[Extracted records]
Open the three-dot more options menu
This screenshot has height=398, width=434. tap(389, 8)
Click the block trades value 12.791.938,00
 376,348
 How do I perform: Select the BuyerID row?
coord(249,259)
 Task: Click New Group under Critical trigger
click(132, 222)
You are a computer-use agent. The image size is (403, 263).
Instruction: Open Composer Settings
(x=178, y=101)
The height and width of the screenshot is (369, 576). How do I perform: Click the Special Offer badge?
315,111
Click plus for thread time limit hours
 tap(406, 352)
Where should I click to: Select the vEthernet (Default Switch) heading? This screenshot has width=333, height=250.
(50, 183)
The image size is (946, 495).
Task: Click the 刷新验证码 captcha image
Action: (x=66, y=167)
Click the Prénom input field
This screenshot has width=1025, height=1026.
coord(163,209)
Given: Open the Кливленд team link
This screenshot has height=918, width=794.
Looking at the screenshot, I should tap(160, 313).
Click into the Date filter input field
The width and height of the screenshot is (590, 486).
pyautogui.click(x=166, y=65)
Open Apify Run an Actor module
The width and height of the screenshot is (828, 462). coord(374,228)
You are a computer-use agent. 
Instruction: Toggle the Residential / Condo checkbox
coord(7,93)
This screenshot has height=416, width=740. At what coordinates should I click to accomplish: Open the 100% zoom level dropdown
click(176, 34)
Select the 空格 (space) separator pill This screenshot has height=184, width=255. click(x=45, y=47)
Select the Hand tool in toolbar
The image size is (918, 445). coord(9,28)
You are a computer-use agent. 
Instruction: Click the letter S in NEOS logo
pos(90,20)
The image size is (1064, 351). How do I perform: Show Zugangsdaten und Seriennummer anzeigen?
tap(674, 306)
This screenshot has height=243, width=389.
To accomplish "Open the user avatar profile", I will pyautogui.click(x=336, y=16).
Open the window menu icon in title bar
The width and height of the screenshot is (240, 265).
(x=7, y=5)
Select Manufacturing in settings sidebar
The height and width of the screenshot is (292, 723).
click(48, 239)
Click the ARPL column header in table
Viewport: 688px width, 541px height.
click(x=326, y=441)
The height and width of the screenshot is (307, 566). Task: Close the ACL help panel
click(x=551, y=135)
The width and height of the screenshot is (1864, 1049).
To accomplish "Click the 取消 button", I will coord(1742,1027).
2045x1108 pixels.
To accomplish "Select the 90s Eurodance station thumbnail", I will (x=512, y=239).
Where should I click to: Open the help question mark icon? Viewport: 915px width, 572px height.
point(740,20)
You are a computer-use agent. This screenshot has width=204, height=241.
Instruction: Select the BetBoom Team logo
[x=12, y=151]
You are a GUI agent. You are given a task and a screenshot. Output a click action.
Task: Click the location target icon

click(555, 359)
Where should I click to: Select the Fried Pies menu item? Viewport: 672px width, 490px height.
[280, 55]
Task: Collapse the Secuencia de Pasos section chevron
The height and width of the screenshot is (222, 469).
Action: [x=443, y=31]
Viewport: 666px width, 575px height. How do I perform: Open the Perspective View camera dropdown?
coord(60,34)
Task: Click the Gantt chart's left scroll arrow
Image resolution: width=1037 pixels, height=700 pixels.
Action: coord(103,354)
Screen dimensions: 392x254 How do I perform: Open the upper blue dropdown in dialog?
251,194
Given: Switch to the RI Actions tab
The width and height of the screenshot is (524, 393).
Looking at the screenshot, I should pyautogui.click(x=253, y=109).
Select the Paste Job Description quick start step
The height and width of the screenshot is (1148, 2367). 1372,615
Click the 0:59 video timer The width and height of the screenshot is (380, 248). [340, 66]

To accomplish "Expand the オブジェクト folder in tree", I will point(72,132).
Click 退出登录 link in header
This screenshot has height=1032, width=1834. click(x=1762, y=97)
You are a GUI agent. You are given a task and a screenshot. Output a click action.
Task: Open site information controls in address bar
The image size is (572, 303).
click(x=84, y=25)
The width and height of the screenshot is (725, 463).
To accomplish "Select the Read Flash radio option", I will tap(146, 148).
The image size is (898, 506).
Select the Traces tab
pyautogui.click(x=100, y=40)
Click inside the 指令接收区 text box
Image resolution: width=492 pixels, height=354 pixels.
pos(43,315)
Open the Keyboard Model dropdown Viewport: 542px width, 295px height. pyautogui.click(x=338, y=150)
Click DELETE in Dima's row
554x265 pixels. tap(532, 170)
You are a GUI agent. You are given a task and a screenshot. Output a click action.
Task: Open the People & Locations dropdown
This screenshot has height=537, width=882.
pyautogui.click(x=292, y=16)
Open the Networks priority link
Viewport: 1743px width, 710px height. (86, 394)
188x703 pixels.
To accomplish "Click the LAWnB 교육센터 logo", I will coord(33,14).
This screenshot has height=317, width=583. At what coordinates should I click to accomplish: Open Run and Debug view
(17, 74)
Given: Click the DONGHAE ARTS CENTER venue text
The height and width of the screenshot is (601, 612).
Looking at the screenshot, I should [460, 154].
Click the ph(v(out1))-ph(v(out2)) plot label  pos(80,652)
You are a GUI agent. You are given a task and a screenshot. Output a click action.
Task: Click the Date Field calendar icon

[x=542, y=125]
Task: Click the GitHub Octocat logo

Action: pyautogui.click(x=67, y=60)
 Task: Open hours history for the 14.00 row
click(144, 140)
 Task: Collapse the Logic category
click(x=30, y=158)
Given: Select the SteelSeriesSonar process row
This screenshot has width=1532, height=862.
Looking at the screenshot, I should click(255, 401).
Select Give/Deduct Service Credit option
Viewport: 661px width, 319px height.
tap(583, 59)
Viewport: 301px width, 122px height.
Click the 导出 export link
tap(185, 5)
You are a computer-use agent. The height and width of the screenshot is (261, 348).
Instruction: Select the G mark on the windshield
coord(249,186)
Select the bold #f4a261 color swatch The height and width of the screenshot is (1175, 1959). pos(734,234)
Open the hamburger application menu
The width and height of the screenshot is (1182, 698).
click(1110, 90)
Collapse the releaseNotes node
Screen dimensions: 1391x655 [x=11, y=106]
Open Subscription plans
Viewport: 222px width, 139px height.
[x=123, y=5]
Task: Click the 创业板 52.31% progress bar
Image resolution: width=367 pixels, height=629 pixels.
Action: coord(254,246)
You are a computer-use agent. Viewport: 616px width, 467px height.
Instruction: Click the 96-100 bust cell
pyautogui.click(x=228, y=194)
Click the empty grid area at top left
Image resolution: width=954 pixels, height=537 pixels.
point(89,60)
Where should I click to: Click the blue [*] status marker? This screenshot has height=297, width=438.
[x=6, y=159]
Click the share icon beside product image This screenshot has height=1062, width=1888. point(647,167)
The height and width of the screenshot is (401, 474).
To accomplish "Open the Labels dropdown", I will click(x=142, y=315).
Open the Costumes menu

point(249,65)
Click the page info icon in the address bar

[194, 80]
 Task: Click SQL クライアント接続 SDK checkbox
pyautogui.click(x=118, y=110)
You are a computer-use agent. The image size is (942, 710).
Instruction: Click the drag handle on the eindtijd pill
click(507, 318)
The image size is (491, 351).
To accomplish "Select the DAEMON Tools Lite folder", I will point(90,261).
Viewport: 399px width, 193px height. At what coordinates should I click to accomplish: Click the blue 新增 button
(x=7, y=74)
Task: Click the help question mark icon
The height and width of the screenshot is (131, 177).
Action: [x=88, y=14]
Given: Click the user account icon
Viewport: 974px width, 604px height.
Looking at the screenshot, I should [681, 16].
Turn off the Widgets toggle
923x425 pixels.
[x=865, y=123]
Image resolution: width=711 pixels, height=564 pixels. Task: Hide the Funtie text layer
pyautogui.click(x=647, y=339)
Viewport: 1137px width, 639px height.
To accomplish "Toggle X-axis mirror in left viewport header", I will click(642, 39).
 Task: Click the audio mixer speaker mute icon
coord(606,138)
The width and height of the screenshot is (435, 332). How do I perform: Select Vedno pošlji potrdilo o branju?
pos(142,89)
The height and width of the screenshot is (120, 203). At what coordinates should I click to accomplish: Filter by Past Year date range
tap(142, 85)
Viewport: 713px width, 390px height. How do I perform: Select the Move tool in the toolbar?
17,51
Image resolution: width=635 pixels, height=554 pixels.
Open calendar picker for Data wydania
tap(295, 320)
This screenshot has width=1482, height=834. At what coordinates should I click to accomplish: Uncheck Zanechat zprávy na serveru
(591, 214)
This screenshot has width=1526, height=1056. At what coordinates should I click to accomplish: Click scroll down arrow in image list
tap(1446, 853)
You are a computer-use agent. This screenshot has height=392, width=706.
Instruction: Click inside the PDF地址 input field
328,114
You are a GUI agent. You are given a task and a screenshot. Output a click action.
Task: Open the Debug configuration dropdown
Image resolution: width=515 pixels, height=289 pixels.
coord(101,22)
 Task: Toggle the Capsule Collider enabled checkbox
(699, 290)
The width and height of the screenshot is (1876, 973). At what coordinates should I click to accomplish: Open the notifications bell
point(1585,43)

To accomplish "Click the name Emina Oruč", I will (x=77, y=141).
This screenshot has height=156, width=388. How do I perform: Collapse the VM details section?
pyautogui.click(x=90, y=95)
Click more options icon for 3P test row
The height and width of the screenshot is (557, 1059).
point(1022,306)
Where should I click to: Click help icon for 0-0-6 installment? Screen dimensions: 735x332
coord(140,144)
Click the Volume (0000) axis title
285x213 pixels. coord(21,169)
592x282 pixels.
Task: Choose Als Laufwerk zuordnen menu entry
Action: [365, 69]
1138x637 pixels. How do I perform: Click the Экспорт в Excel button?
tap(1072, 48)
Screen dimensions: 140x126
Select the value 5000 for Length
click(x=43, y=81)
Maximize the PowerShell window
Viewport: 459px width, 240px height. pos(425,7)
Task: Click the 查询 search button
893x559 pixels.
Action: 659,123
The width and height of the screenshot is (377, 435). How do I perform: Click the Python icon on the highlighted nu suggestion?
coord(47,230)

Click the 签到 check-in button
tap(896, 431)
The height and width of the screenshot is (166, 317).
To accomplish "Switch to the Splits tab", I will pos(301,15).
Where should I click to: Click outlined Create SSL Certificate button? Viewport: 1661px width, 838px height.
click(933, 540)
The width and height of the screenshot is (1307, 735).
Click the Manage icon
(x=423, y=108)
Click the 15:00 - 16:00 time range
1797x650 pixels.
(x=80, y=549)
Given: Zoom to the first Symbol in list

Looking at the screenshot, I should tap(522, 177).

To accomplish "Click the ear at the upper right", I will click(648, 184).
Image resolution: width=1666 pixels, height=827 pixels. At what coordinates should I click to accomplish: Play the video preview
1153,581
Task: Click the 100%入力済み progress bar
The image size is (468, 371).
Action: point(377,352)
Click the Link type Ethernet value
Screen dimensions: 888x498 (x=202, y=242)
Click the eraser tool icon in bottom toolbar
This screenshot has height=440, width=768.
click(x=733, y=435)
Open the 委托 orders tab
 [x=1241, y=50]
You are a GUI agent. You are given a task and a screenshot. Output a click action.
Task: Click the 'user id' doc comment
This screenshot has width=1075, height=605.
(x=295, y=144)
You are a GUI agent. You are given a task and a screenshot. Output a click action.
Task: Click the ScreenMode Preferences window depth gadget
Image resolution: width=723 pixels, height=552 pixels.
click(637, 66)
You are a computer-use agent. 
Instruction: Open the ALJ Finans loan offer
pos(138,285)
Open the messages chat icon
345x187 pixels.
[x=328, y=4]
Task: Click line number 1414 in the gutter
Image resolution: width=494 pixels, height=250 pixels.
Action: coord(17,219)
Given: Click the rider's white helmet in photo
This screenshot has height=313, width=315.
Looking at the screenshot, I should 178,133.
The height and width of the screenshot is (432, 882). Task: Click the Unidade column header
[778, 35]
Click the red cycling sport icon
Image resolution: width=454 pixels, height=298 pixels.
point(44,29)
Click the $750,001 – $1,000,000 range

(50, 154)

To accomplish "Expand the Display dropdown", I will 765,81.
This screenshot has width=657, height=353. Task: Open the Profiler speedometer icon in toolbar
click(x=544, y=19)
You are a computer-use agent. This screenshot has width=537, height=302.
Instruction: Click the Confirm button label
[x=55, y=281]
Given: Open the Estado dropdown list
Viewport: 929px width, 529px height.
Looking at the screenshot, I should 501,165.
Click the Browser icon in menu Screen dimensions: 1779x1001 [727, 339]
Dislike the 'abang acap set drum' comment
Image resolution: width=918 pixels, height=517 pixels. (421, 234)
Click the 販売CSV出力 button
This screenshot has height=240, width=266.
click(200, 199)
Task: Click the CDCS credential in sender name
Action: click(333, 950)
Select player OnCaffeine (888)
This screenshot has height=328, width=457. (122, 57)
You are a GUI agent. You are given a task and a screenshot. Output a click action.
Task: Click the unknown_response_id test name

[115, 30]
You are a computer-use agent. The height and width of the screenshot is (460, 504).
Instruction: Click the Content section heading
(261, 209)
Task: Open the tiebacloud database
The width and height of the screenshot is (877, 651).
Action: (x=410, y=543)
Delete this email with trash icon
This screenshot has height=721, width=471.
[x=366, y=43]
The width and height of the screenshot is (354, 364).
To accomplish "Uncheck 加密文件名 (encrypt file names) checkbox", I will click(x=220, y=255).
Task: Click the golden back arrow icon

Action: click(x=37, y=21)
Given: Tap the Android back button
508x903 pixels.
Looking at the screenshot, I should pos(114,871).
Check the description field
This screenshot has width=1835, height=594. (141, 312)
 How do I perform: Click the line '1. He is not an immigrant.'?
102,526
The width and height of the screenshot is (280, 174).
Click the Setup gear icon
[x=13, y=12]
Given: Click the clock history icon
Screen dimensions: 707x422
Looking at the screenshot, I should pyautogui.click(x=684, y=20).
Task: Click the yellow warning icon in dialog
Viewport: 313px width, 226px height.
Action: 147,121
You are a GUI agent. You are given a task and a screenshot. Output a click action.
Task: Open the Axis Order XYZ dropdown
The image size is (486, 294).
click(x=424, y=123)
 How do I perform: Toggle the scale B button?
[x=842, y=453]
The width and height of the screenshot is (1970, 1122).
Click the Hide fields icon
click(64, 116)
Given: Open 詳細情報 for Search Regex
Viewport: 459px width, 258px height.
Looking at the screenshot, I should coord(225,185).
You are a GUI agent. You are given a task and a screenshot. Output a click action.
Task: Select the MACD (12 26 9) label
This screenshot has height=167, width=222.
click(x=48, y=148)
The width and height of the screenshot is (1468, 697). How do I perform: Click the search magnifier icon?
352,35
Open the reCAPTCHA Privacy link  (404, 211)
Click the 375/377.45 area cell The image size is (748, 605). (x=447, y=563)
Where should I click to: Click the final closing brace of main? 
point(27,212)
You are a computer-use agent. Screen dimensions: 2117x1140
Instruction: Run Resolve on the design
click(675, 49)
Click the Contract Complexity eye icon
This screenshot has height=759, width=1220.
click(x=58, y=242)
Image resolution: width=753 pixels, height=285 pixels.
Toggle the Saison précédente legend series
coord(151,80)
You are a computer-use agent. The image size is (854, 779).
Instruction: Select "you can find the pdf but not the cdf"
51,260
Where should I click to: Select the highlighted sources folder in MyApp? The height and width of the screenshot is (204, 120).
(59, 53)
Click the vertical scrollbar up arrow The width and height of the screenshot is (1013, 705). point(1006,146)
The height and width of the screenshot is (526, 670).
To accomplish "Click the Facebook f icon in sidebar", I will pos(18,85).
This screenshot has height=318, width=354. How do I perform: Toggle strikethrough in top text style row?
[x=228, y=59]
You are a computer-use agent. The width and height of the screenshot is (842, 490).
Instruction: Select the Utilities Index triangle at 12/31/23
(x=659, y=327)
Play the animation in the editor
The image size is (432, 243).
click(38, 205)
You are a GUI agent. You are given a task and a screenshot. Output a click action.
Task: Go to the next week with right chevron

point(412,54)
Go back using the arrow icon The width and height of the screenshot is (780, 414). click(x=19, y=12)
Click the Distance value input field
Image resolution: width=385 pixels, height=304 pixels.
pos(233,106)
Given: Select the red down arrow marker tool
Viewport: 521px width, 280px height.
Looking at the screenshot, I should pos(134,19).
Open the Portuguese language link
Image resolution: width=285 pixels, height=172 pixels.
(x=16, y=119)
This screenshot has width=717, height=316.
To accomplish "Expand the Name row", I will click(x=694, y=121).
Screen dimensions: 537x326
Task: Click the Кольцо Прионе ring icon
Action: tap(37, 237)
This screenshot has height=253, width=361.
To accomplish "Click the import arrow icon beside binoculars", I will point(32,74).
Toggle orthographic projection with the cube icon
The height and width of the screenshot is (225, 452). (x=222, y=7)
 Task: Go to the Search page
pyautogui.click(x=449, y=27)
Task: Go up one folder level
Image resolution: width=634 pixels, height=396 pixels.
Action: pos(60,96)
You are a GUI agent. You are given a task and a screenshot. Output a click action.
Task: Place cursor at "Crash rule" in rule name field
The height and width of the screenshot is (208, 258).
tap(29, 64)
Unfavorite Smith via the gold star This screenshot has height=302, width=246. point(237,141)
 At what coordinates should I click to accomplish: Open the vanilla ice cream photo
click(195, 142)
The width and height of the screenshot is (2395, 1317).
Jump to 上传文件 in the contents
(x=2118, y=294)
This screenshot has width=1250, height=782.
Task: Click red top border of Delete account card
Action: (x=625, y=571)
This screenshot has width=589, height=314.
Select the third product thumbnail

Given problem: Rewrite the records, starting at the line that contains "Where should I click to: Select the highlighted" and stopping after the line that contains "[x=228, y=59]". Offset every coordinate in the answers by -110 and leave everything else as it is.

Task response:
Where should I click to: Select the highlighted sources folder in MyApp? The height and width of the screenshot is (204, 120).
(-51, -57)
Click the vertical scrollbar up arrow The width and height of the screenshot is (1013, 705). point(896,36)
The height and width of the screenshot is (526, 670).
To accomplish "Click the Facebook f icon in sidebar", I will pos(-92,-25).
This screenshot has height=318, width=354. How do I perform: Toggle strikethrough in top text style row?
[x=118, y=-51]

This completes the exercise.